EXERCISE: Rewrite the data below as a JSON list of strings, one string per line, with blank lines left out.

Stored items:
[Start of section]
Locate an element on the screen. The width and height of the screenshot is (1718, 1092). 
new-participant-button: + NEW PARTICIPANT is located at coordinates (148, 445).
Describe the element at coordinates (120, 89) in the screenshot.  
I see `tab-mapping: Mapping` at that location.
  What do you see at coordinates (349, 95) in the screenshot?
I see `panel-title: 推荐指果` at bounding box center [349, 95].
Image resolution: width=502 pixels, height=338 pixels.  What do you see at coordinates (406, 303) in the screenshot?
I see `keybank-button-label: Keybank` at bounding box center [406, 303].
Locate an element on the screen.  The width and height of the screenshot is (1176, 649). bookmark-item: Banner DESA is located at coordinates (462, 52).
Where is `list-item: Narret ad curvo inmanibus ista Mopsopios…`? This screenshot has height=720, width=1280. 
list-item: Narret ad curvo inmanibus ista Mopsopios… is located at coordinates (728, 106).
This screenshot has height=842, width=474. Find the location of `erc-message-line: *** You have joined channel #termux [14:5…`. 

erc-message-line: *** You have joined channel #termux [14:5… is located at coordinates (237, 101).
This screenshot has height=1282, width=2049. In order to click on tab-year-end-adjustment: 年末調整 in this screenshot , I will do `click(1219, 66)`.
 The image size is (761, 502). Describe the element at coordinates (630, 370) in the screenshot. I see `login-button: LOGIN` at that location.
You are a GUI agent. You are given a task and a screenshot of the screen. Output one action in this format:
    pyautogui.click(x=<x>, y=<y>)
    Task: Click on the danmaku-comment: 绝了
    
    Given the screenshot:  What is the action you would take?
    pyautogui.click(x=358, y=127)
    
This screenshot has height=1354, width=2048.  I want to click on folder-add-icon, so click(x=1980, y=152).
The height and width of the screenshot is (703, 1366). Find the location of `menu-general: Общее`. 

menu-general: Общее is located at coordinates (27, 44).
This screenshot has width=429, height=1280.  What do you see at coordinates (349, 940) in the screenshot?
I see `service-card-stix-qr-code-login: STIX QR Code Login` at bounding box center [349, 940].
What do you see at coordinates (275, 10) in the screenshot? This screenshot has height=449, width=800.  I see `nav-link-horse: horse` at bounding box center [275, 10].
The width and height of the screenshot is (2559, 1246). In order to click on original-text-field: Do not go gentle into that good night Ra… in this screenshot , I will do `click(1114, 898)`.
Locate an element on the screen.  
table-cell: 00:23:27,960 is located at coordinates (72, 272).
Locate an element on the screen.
[End of section]
TASK RESULT:
[
  "Locate an element on the screen. The width and height of the screenshot is (1718, 1092). ",
  "new-participant-button: + NEW PARTICIPANT is located at coordinates (148, 445).",
  "Describe the element at coordinates (120, 89) in the screenshot.  ",
  "I see `tab-mapping: Mapping` at that location.",
  "  What do you see at coordinates (349, 95) in the screenshot?",
  "I see `panel-title: 推荐指果` at bounding box center [349, 95].",
  "Image resolution: width=502 pixels, height=338 pixels.  What do you see at coordinates (406, 303) in the screenshot?",
  "I see `keybank-button-label: Keybank` at bounding box center [406, 303].",
  "Locate an element on the screen.  The width and height of the screenshot is (1176, 649). bookmark-item: Banner DESA is located at coordinates (462, 52).",
  "Where is `list-item: Narret ad curvo inmanibus ista Mopsopios…`? This screenshot has height=720, width=1280. ",
  "list-item: Narret ad curvo inmanibus ista Mopsopios… is located at coordinates (728, 106).",
  "This screenshot has height=842, width=474. Find the location of `erc-message-line: *** You have joined channel #termux [14:5…`. ",
  "erc-message-line: *** You have joined channel #termux [14:5… is located at coordinates (237, 101).",
  "This screenshot has height=1282, width=2049. In order to click on tab-year-end-adjustment: 年末調整 in this screenshot , I will do `click(1219, 66)`.",
  " The image size is (761, 502). Describe the element at coordinates (630, 370) in the screenshot. I see `login-button: LOGIN` at that location.",
  "You are a GUI agent. You are given a task and a screenshot of the screen. Output one action in this format:",
  "    pyautogui.click(x=<x>, y=<y>)",
  "    Task: Click on the danmaku-comment: 绝了",
  "    Given the screenshot:  What is the action you would take?",
  "    pyautogui.click(x=358, y=127)",
  "This screenshot has height=1354, width=2048.  I want to click on folder-add-icon, so click(x=1980, y=152).",
  "The height and width of the screenshot is (703, 1366). Find the location of `menu-general: Общее`. ",
  "menu-general: Общее is located at coordinates (27, 44).",
  "This screenshot has width=429, height=1280.  What do you see at coordinates (349, 940) in the screenshot?",
  "I see `service-card-stix-qr-code-login: STIX QR Code Login` at bounding box center [349, 940].",
  "What do you see at coordinates (275, 10) in the screenshot? This screenshot has height=449, width=800.  I see `nav-link-horse: horse` at bounding box center [275, 10].",
  "The width and height of the screenshot is (2559, 1246). In order to click on original-text-field: Do not go gentle into that good night Ra… in this screenshot , I will do `click(1114, 898)`.",
  "Locate an element on the screen.  ",
  "table-cell: 00:23:27,960 is located at coordinates (72, 272).",
  "Locate an element on the screen."
]